The barrier was vacuum tubes. The revolution was transistors.

Now we're running into the barrier of transistors.

Up next: Qubits. Will they be the ticket to truly intelligent AIs in a small package? Depends on how densely we can pack them. Maybe we need room-temperature superconductors too, working in concert with qubits to be able to make it compact without melting. We'll see. :)

 

 

 

 

The fact that human brains are notoriously inefficient with their massive processing power isn't really an argument in your favor. This simply indicates that we don't need a computer nearly as computationally powerful as a human brain to have an AI more intelligent than a human.

The thing is the brain's processing power is mostly subconscious. Just look at the act of getting up and going to the fridge to get something to eat and go back to what you were doing. If you try to translate that over to machine language, that task is hugely complicated; and that's ignoring the aspect of doing that of it's own decision and not a preprogrammed command. Yet we do it with our minds wandering half the time.

 

Though that may be where an AI would hold an "advantage" (depends on how you want to look at it) over the human brain is that it wouldn't have the barrier of a subconscious.

Problems and tasks:
(1) Please repeat the AI discussion, beginning at the words "Up next: Qubits." and stopping after "than a human.", and swap "room-temperature superconductors" for "cryogenic cooling".
(2) In the AI discussion, what is named as the revolution that followed the barrier of vacuum tubes?
(3) Sum up the AI discussion in two sentences.

Extracted records:

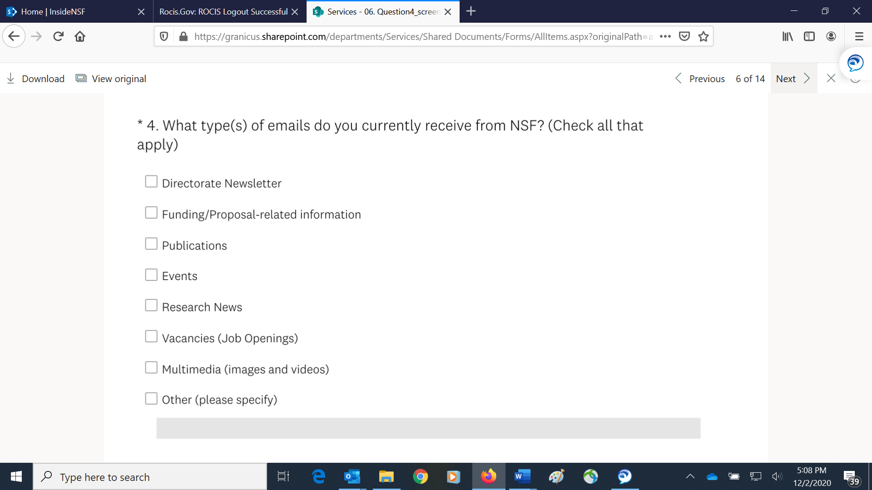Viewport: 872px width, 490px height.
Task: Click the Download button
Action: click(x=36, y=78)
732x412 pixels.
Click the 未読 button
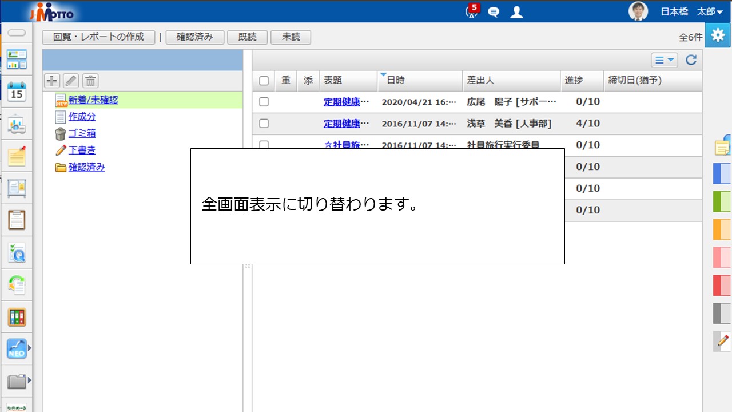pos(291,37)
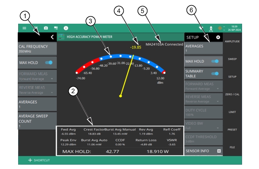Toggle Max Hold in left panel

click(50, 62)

Responses in order:
(1)
Up next: Qubits. Will they be the ticket to truly intelligent AIs in a small package? Depends on how densely we can pack them. Maybe we need cryogenic cooling too, working in concert with qubits to be able to make it compact without melting. We'll see. :)

 

 

 

 

The fact that human brains are notoriously inefficient with their massive processing power isn't really an argument in your favor. This simply indicates that we don't need a computer nearly as computationally powerful as a human brain to have an AI more intelligent than a human.

(2) Transistors.

(3) Transistors overcame the vacuum-tube barrier but are now a barrier themselves, and qubits, perhaps working with room-temperature superconductors, may allow truly intelligent AI in a small package depending on how densely they can be packed. Because human brains are inefficient, an AI more intelligent than a human would not need a brain's computational power, and since much of the brain's processing is subconscious, an AI might hold an advantage in not having the barrier of a subconscious.